Fourth Sunday of Lent March 14, 2021

“God sent his Son so that the world might be saved through him.” John 3: 14-21

Dear Parishioners: 

Today we hear one of the most well-known and best-loved verses in the whole of John’s gospel, a verse that proclaims, “God so loved the world that he gave his only Son, so that everyone who believes in him might not perish but might have eternal life.” These words are spoken in the context of the night visit of Nicodemus to Jesus. Nicodemus, a Pharisee and Jewish leader and teacher, avoids the daylight that might reveal him as associating with a man who is unpopular with the religious institution, and so arouse suspicion of Nicodemus’s own motives and stance. To be unafraid or unashamed of professing our friendship with Jesus by the way we live every day always brings hard demands. 

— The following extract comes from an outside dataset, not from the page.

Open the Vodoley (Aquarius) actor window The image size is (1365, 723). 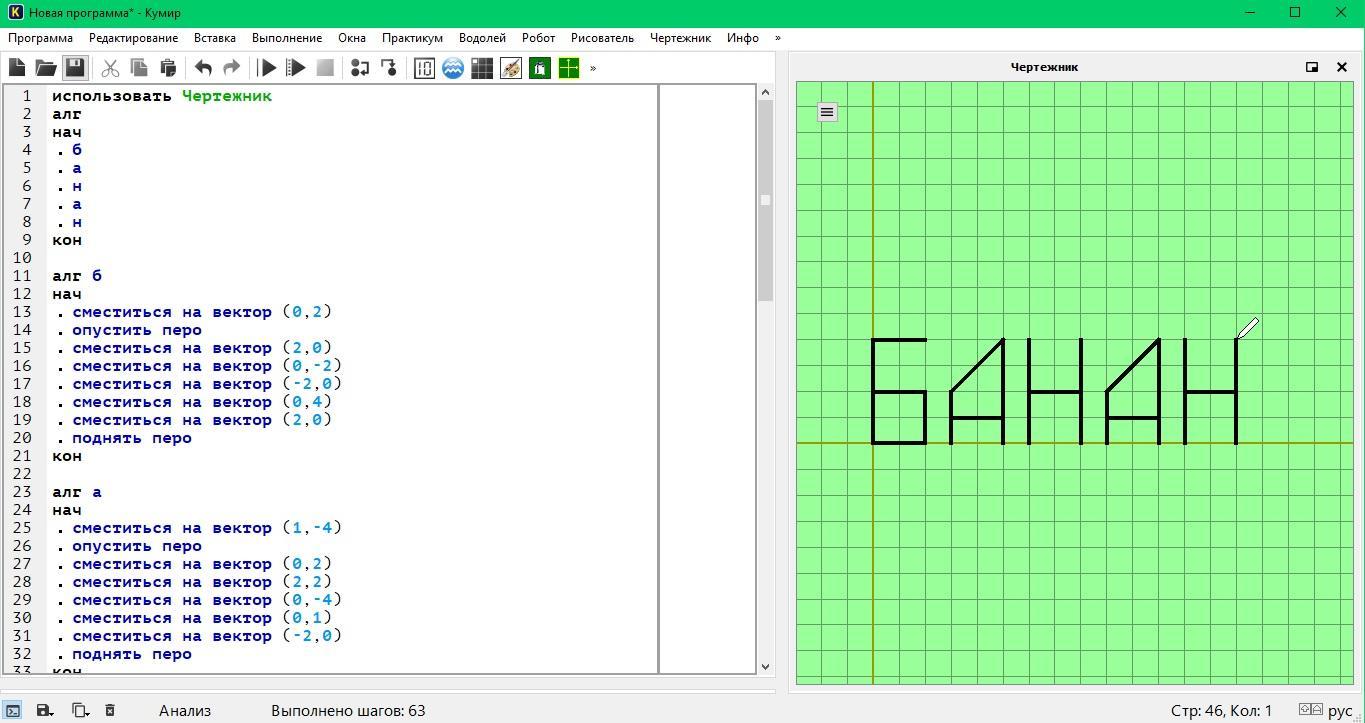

We often prefer the false safety of darkness to the light of Christ that exposes, for example, our selfish, racist, sexist, or violent selves. We all have our own caves that we need to name. Lent is designed to drag us out of their darkness into the Easter light of Christ through prayer, fasting, and the “almsgiving” of the gift ourselves as well as the offer of material assistance to our sisters and brothers in many kinds of need.

 In our humanity, we are all bitten by death; yet Jesus tells Nicodemus, the God who is love wants to give us life that never ends. And so, the flesh of the Son of Man will be brutally, senselessly twisted around the wood of the cross, forged by the fire of his passion and death, and raised up for our salvation. In John’s gospel, “raising” or “lifting up” always has the double sense of crucifixion and exaltation, death and resurrection, for the two movements are inseparable. To gaze with eyes of faith on this mystery and commit ourselves to it will mean eternal life. Jesus does not come to judge, but just as turning on a light exposes what is hidden in darkness, so it is when light of Christ shines upon us to expose both good and evil. The cross that will be raised up and venerated on Good Friday will give way at the Easter Vigil to the raised candle, marked with the cross of fragrant “nails” of incense, from which we catch fire and rekindle our baptismal commitment to the saving and universal love of Jesus Christ.